I say I want to live in a small town.
No, he says, you don’t. You’re such a wonderful person and you’re so beautiful.
I can be wonderful somewhere less crowded.
He says, You don’t want to isolate, you’re so gregarious.
I’m not.
I’m a yappy little shelter dog who has learned enough tricks to keep the world at bay. That’s what I think.
I say: I like my own company.
I mean: I don’t think I like yours.
I think: How soon can I get off the phone?
I think: I want to be somewhere I can hear my own thoughts.
I think: I want to be somewhere I can walk down a sidewalk, a road, a dirt path and not have a man who doesn’t know me tell me who I am.
I know perfectly well who I am.
I have known me all my life.
He is still talking. Now, about how much I will love Fiji.
I have deliberately moved places people would not want to visit.
Several times.
I’m training to be a cranky old woman, I say.
No, he says, you’re not. You’re not old. Or cranky.
Looking at my watch, I think: I am older and crankier than I was before the phone rang.
You would have loved Belize in the 90s. You will love (insert hot tropical place).
I like Vermont. And I can like more than one place. But if the world crumbles until there is only Fiji and Vermont I will be the Queen of Vermont and you can be the King of Fiji, I think.
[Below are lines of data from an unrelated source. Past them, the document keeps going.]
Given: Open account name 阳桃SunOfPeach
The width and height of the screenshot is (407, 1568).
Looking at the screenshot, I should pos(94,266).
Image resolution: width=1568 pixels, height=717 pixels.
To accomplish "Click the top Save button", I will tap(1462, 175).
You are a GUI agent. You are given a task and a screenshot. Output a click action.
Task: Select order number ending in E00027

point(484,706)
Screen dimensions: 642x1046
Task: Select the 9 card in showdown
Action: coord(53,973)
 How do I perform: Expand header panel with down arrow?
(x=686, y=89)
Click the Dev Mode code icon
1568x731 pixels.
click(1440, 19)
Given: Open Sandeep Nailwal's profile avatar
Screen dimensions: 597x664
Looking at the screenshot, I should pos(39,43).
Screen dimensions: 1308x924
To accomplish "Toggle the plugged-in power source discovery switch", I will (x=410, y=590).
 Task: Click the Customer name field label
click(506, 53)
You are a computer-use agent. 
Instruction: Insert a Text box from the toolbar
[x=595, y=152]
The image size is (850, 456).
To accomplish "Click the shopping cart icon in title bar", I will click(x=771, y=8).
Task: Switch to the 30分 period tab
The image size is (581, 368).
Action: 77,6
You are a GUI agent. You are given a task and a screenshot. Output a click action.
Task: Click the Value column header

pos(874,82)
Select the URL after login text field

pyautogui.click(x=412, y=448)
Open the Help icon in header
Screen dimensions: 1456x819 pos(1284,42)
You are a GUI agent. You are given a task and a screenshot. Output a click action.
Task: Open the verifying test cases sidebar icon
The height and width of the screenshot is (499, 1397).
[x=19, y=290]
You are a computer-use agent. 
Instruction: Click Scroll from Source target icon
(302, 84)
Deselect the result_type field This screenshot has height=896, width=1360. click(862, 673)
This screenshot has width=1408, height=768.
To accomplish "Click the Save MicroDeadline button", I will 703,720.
He’s written a script for his life and in his movie we live on a desert island, we backpack through Europe. A Rom-Com with no Com, I imagine that sounds to him like him and me against the world. Or him and me discovering the world. Or sharing. Or something tender and sweet.
I think: Who wrote this Hallmark Lifetime Mr. Rogers script for you, bub? Quentin Tarantino wishes he could option the scripts in my head. Chuck Palahniuk steals my dreams. Damon Runyon named a cheesecake after me. Nora Ephron wished upon a star for me. Patricia Highsmith wanted to be me. Hank Bukowski was my hero. These are my script writers. My collaborators.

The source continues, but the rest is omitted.